So I was watching this week’s episode of The Mentalist, and a couple of things about it bugged me. Overall, I really enjoy the show (and this episode), which I think coasts by on some clever writing, hints of darkness, and Simon Baker’s not inconsiderable charm. But the show isn’t perfect, and this week’s episode was no exception. Some spoilers follow.
First, there was the Taser scene. Agents Lisbon and Rigsby are trying to take a suspect in for questioning. The suspect gets angry, pushes Rigsby away, then moves threateningly towards Lisbon. And then she, very calmly and with a smile on her face, Tasers him. Leaving aside the potentially ugly subtext of this being an angry black man going after a white woman — which I suspect was unintentional — I was a little disturbed to see a Taser depicted as the acceptable, immediate go-to for law enforcement. (That’s what it’s increasingly become, but there’s plenty of evidence that that’s not a good thing.) It was a quick scene, played mostly for laughs — but I think that’s maybe what bothered me most about it.
Then there’s the fact — and this is the much bigger spoiler — that the episode is all about revisiting the sins of Patrick Jane’s past and the consequences of the lies he told as a “spiritual medium.” Except it turns out that this one wasn’t a lie. He told a woman that her husband was cheating on her. She divorced her husband, and now he and their son blame Jane for the whole thing. But the husband was cheating on her. Jane may have been lying about how he knew this — more direct observation, less spiritual connection — but I would have liked it more if he’d told her what she wanted to hear, ruined a man’s life, and then been wrong. This way offered too quick a redemption — See? He cheated some people, but he probably helped this woman. Heck, she even went on to happily re-marry. The show has demonstrated it’s willing to take Jane into some dark emotional places; I wish they hadn’t pulled their punches like this.

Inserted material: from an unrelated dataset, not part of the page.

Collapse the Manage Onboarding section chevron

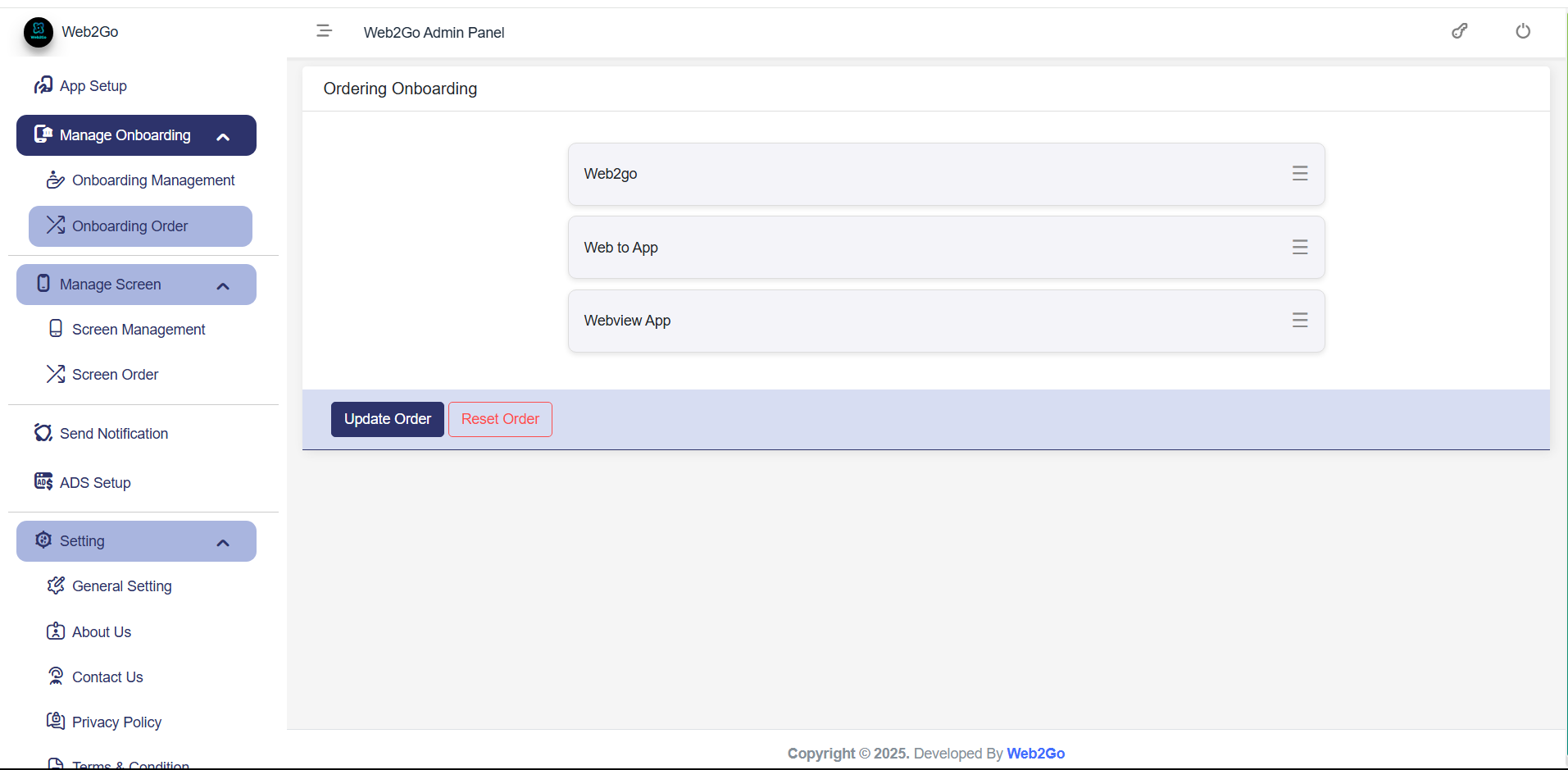pos(223,137)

Oh, and while I’m speaking of spiritual mediums, it turns out that my former Jujitsu instructor is one. I don’t know exactly how — if at all — to feel about this, largely because it’s been close to twenty years since I was a student with him. But I find the whole medium thing rather morally dubious. I suppose there’s something to be said for providing comfort to grieving family and friends, but that comfort comes with a pretty high price, as well as claims to psychic abilities I’m fairly certain I don’t believe in.

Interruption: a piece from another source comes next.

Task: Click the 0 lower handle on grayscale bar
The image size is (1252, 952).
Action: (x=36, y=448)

I like The Mentalist quite a bit, and thought that particular episode was one of the best to date, but I do agree with you that it would have been a bit stronger if he’d turned out to be wrong. Which I was kind of expecting to happen, actually. I don’t think, though, that the problem is that they were deliberately pulling a punch on the “how much did he actually hurt people?” thing. Both the show and the character seem to me that have been pretty consistently clear on the idea that Jane’s former career was a really douchebaggy way to make one’s living. (Something I personally very much agree with. Exploiting the troubled and grieving for money is reprehensible. There are better and more honest ways of providing comfort, so that’s not an excuse.) I think the reason they played it that way probably has a lot more to do with not wanting to let the audience believe that Jane is likely to make that kind of mistake. The whole premise of the show is based on his super-duper powers of rationality and people-reading, and they probably didn’t want to do something that might undermine our faith in them. Which I think is unnecessary, personally. I don’t expect anybody to be perfect, and people who make mistakes are more interesting than ones who don’t. Ah, well.
By the way, on a completely unrelated note, do you have any idea why your blog isn’t showing up in my RSS feed at the moment? The comments do, but I’m not seeing the entries.

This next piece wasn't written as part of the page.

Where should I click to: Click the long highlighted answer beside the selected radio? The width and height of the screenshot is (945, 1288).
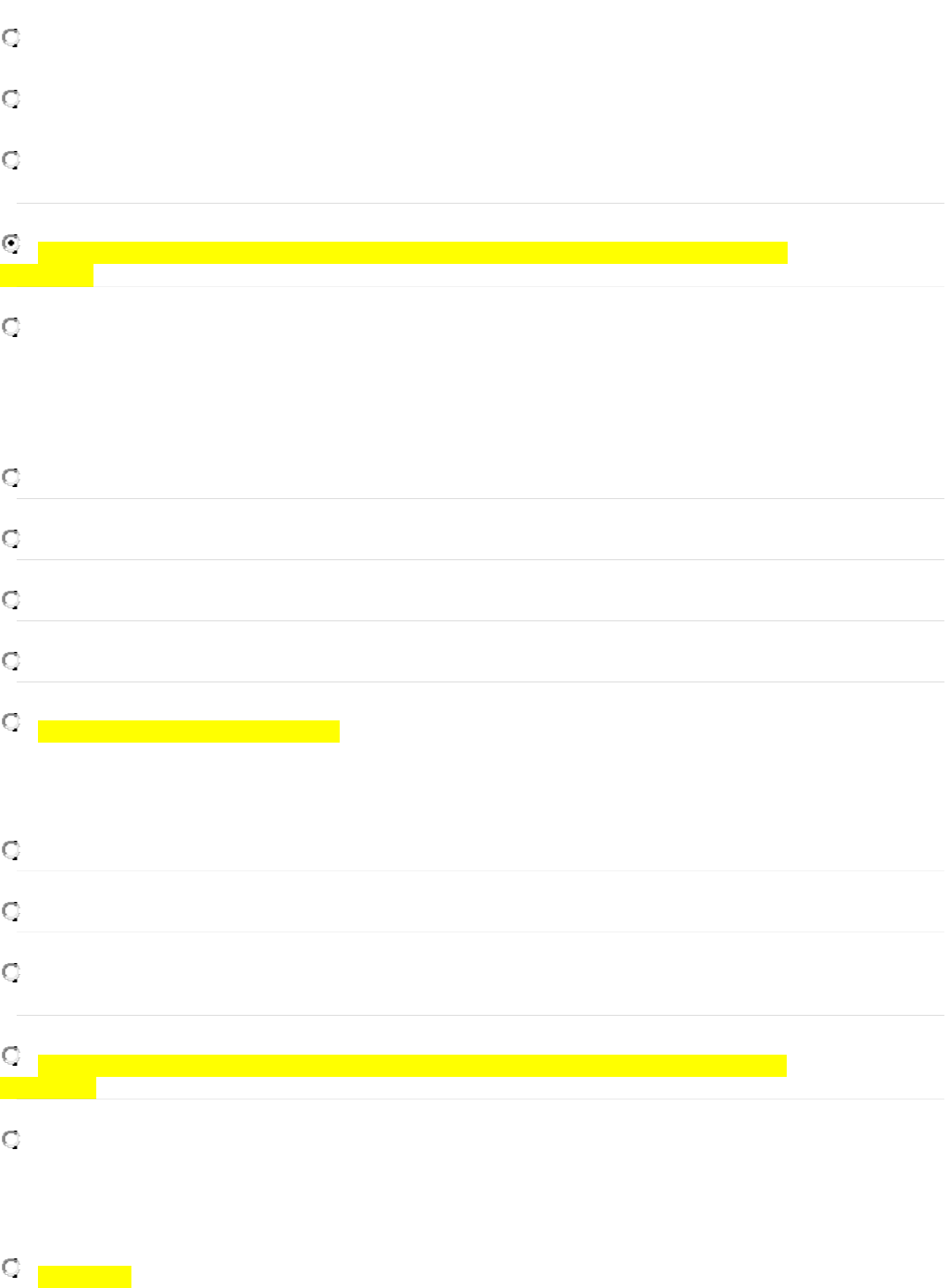click(412, 253)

I think all it would have taken was showing us that he knew he was getting it wrong. His keen observational powers wouldn’t have been called into question, but we would have gotten a better sense for the slick huckster he used to be. Here, he wasn’t even really pretending to contact the spirit world, just telling a woman to trust her intuition — which turned out to be right.
I just think they went a little too far in trying to preserve the character’s likability.
And what RSS feed are you using? I plugged both http://www.unreality.net/weblog/?feed=rss2 and http://unreality.net/weblog into my aggregator (Google Reader), and it worked fine. I got my most recent entry.
I don’t disagree, even though the episode as a whole worked for me anyway. I think far too many shows err on the side of trying to preserve character likability.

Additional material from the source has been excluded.